> Your objective: Output exactly the lines from the one with "The width and" through the last line of the data below, both included, and nothing more.

───── Task material

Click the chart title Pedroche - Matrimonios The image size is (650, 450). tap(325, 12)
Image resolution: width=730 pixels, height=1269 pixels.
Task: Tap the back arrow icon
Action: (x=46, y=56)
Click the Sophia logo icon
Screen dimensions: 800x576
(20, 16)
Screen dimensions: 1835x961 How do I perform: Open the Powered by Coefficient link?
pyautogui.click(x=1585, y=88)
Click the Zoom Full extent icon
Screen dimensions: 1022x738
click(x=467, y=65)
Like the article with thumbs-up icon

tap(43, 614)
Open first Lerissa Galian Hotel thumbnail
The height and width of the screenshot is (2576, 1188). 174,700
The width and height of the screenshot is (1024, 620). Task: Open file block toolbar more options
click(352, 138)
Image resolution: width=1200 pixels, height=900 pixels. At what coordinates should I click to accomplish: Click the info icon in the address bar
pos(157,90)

──────────

> Task solution:
The width and height of the screenshot is (1024, 620). Task: Open file block toolbar more options
click(352, 138)
Image resolution: width=1200 pixels, height=900 pixels. At what coordinates should I click to accomplish: Click the info icon in the address bar
pos(157,90)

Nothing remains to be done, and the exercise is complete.